C’est en étudiant des spécimens qui se trouvent notamment au musée d’histoire naturelle du comté de Los Angeles que ces experts ont pu résoudre cette énigme, expliquent-ils dans leurs travaux publiés lundi dans les Comptes rendus de l’académie américaine des sciences (PNAS).

Le microbiologiste Ian Hewson de l’Université Cornell (Etat de New York, nord) et d’autres scientifiques ont pu ainsi démasquer le tueur d’étoiles de mer: il s’agit d’un densovirus associé à ces échinodermes, dit « Sea Star Associated Densovirus ».

Les échantillons analysés dans différents musées d’histoire naturelle montrent que ce virus est présent en faible densité depuis au moins 72 ans. Il avait été détecté la première fois dans des étoiles de mer mortes et préservées en 1942, puis en 1980, en 1987 et en 1991.

Cette recherche suggère que la maladie a atteint récemment une ampleur épidémique en raison de la surpopulation des étoiles de mer, des changements environnementaux ou peut-être à cause d’une mutation du virus. Cet agent pathogène peut aussi être transporté par les courants marins, ce qui peut expliquer aussi sa propagation rapide.

Cette hécatombe frappe au moins vingt différentes espèces d’étoiles de mer vivant sur le littoral et en captivité, du sud de l’Alaska à la Californie et aussi en basse Californie, au Mexique.

Les plus touchées sont la Pisaster ochraceus, de couleur pourpre, et la Pycnopodia helianthoide, aussi appelée Soleil de mer. De couleurs variables, cette dernière est considérée comme la plus grande des étoiles de mer, son diamètre pouvant dépasser un mètre.

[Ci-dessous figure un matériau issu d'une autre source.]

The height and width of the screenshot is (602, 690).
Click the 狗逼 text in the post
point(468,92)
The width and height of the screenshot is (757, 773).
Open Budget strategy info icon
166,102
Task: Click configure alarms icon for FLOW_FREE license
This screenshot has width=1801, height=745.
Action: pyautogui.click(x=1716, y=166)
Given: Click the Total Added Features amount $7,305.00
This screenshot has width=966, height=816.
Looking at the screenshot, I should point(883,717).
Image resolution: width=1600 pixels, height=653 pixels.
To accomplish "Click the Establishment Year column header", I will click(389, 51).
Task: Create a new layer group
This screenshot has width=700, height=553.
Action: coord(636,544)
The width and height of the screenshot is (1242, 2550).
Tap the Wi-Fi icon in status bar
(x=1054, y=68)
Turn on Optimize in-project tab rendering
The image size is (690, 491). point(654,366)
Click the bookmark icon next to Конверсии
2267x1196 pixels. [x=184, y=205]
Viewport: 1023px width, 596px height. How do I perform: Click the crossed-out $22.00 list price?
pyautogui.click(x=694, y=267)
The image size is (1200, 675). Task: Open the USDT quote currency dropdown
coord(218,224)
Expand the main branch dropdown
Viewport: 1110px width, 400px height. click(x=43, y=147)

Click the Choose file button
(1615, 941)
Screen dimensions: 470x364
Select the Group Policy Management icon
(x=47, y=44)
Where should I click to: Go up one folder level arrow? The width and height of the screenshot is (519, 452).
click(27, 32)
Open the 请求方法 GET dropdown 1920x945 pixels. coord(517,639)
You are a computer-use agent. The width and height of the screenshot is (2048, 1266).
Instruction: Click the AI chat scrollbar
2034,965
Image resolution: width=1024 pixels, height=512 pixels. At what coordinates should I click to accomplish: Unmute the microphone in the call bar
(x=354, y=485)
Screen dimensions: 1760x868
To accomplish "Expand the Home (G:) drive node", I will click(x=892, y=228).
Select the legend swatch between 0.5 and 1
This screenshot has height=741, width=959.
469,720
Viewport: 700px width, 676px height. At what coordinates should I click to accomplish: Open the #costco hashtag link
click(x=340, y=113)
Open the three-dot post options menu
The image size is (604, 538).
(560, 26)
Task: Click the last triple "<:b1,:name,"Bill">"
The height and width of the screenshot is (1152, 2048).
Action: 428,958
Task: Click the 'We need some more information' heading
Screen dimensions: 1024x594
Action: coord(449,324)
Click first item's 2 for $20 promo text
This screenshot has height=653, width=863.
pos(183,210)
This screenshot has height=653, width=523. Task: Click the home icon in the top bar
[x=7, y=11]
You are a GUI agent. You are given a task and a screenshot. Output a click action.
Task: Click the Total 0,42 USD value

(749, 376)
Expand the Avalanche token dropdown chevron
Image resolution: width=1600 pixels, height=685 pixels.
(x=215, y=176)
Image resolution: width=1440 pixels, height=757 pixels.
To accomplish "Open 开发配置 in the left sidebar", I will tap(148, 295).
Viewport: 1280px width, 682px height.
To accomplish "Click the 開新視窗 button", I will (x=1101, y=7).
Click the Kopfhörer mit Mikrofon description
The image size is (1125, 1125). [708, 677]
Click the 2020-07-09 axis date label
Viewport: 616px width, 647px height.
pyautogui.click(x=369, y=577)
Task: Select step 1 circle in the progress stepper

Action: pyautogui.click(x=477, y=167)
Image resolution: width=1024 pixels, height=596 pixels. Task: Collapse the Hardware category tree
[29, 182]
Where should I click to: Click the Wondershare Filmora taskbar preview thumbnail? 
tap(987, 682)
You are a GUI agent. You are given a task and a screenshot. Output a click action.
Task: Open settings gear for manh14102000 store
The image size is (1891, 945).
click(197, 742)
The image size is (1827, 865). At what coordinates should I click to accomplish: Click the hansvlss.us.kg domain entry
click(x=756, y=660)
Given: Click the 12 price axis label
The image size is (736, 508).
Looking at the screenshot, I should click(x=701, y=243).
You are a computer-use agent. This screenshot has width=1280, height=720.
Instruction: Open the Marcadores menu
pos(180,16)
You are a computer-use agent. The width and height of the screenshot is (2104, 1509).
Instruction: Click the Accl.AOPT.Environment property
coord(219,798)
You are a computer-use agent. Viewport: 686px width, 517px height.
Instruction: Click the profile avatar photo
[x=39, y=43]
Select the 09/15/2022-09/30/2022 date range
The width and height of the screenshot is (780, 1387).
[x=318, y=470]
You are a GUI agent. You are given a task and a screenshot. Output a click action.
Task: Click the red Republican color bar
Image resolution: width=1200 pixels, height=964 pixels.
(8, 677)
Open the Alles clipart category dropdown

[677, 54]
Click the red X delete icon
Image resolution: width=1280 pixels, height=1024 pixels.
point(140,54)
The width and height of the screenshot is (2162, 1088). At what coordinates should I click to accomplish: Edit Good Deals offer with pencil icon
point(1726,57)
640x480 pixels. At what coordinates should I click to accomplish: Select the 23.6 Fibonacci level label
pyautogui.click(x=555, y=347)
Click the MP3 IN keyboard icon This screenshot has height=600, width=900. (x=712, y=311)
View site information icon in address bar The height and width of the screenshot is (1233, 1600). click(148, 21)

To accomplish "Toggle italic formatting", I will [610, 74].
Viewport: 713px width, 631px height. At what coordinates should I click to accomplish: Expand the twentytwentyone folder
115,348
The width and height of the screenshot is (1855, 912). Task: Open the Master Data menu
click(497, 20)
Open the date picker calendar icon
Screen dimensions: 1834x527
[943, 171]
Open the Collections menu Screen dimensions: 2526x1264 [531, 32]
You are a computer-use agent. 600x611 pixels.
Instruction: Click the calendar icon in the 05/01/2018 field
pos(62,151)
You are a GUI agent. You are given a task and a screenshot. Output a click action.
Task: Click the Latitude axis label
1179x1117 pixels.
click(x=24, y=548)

Les signes les plus communément observés de ce syndrome de dépérissement sont des lésions superficielles blanches qui s’étendent rapidement, suivies par un ramollissement de l’animal, la perte de ses bras et une désintégration de son corps aboutissant à sa mort quelques jours.

Des populations entières de ces étoiles de mer ont été décimées dans le détroit de Puget, dans l’Etat de Washington (nord-ouest des Etats-Unis), et la mer des Salish en Colombie-Britannique (Canada) ainsi que le long de la côte californienne, selon une recherche de l’Institut américain de géophysique (USGS), avec un taux de mortalité estimé à 95%.

Cette disparition massive aura un impact néfaste important durable sur l’écosystème côtier parce que les étoiles de mer sont des prédateurs importants, dont notamment le « Pisaster ochraceus » qui se nourrit de crustacés comme les moules, les berniques et les escargots de mer.

Si cette espèce venait à disparaître, les populations de ces mollusques augmenteraient considérablement, ce qui pourrait profondément modifier l’écosystème rocheux situé sur les estrans, jugent les scientifiques.

Les larves d’étoiles de mer sont aussi un composant important du plancton, la base de la chaîne alimentaire des océans.